» **Texto proporcionado**:
━━━━━━━━

Todavía continúan las repercusiones por el sabotaje con drones mediante el que Ucrania destruyó más de cuarenta aviones de combate rusos en cuatro bases aéreas, entre ellas una ubicada en Siberia. En las últimas horas se difundieron imágenes satelitales que dan cuenta de la magnitud de la “Operación Telaraña”, planeada durante un año y medio, que devastó casi un tercio de los bombarderos rusos.
“El presidente Putin dijo, con mucha firmeza, que tendrá que responder al reciente ataque a los aeródromos”, dijo este miércoles Donald Trump, presidente de Estados Unidos, acerca de su conversación con su par ruso. Es que el presidente de Rusia, Vladimir Putin, todavía siente el impacto del ataque eficaz que el Servicio de Seguridad de Ucrania planificó durante 18 meses y llevó a cabo este domingo en cuatro aeródromos militares, incluido el de Belaya, Irkutsk, a más de 4 mil kilómetros de la frontera ucraniana. Se usaron 117 drones en la operación y se dañaron 41 aviones bombarderos rusos, además de otros daños edilicios.
Videos de los ataques se difundieron en las redes sociales desde el mismo domingo, pero este miércoles se conocieron imágenes satelitales del estado en que quedaron varios aviones y otras instalaciones de la base de Belaya. Se trata de imágenes analizadas por el laboratorio Maxar Technologies, que se dedica desde su base en Westminster, Colorado, Estados Unidos a la inteligencia geoespacial, observación de la Tierra y servicio en órbita de satélites, productos satelitales y servicios relacionados.

━━━━━━━━

» **Actividades**:
**a.** Enumera todas las cifras del párrafo del texto sobre la Operación Telaraña que comienza con «El presidente Putin dijo, con mucha firmeza».
**b.** Escribe la continuación del texto sobre la Operación Telaraña a partir de su último párrafo.
El listado que aparece a continuación procede de otra fuente.

━━━━━━━━

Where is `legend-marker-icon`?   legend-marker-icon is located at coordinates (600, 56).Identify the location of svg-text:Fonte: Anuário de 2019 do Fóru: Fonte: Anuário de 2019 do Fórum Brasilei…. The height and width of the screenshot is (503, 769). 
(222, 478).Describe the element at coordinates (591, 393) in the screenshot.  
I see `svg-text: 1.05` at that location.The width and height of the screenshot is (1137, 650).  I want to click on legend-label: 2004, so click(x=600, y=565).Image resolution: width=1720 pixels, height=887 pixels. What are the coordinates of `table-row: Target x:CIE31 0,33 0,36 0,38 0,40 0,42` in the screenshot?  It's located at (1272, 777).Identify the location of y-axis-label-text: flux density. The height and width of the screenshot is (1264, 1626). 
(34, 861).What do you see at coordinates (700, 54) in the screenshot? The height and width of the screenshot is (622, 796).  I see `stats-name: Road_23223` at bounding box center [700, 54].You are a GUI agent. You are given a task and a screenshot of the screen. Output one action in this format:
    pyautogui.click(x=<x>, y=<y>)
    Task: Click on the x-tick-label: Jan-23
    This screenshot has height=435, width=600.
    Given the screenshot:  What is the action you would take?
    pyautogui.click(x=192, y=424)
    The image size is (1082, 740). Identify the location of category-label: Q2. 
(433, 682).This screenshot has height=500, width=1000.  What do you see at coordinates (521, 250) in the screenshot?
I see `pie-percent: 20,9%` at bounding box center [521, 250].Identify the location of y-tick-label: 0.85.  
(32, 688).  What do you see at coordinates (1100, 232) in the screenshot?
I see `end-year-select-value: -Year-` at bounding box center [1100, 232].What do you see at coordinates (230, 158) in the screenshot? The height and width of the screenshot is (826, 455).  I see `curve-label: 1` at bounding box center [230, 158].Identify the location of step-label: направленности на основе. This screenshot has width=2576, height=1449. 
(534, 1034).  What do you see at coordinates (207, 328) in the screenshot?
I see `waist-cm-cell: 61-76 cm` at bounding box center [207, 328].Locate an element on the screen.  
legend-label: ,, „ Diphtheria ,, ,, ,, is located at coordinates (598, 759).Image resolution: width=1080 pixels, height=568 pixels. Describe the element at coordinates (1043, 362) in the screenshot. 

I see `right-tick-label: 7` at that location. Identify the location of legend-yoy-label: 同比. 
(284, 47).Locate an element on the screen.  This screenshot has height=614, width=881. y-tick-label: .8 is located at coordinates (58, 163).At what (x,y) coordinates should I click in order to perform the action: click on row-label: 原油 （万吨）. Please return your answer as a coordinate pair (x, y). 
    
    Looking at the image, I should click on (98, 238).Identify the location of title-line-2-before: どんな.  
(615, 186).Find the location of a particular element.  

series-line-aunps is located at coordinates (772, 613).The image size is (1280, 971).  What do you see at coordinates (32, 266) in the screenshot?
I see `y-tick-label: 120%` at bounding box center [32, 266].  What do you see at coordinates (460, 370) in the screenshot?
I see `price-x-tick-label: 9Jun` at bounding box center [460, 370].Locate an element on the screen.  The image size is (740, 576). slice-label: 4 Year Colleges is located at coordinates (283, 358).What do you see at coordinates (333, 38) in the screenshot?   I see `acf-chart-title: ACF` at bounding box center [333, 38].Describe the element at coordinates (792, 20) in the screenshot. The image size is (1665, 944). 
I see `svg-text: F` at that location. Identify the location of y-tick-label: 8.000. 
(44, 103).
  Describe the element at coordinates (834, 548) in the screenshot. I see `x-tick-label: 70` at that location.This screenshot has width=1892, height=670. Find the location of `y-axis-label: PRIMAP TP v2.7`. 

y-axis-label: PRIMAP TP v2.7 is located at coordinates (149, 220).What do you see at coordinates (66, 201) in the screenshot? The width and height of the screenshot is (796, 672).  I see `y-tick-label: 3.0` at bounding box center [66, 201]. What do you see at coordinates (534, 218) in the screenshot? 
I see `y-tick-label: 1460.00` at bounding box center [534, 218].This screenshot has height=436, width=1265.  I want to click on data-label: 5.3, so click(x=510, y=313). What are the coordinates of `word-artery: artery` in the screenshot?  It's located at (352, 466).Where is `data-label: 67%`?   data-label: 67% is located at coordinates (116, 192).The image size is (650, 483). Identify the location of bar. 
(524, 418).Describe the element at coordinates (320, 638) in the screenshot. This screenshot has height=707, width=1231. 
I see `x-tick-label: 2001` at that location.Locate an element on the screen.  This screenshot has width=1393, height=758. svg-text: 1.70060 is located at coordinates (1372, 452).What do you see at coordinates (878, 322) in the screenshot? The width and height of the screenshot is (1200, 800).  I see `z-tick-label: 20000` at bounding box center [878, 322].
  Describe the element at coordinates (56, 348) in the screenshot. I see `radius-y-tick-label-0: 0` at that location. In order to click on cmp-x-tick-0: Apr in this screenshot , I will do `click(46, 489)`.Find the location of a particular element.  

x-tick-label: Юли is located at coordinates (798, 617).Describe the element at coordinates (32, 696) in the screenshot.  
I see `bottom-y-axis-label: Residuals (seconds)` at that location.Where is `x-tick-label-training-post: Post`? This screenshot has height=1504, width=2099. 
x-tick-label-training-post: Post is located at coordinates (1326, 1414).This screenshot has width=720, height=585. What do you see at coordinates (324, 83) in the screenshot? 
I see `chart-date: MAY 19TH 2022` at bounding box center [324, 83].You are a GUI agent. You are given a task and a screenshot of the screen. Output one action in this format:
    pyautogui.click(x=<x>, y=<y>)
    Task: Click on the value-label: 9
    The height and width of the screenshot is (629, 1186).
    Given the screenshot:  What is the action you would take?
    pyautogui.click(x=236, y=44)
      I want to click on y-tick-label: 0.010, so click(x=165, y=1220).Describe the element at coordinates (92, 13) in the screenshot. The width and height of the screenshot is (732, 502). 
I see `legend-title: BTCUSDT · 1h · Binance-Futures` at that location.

━━━━━━━━

» **Respuestas**:
**a.** 18 meses de planificación; cuatro aeródromos militares; más de 4 mil kilómetros de la frontera ucraniana; 117 drones; 41 aviones bombarderos rusos dañados.

**b.**
Las fotos satelitales, que replicaron diversas agencias internacionales, son estremecedoras: los poderosos bombarderos rusos quedaron estrellados como mosquitos, lo cual cobra mayor consideración si se tiene en cuenta que la Operación Telaraña constó de ataques con drones, naves de mucho menor tamaño que los aviones y, además, infiltrados en territorio ruso.
Según se estimó en Ucrania, el daño causado a Moscú oscila alrededor de los 7.000 millones de dólares, y en 35 % de la flota de bombarderos en servicio de las fuerzas aéreas rusas.
Además, distintos galpones y hangares fueron destruidos en su totalidad, cuya existencia previa sólo prueban los manchones de fuego extinto que se notan en la tierra desde la vista de un satélite. Lo mismo con varios de los aviones atacados, que quedaron reducidos a cenizas y restos metálicos sobre el asfalto de las pistas de aterrizaje y estacionamiento.
Las naves atacadas fueron de tres modelos de bombarderos fabricados en Rusia: el Tupolev Tu-95 “Oso” (bombardero estratégico), el Tupolev Tu-22 “Cegador” (supersónico y de largo alcance) y el Beriev A-50 “Mainstay” (no ofensivo, sino de patrullaje aéreo).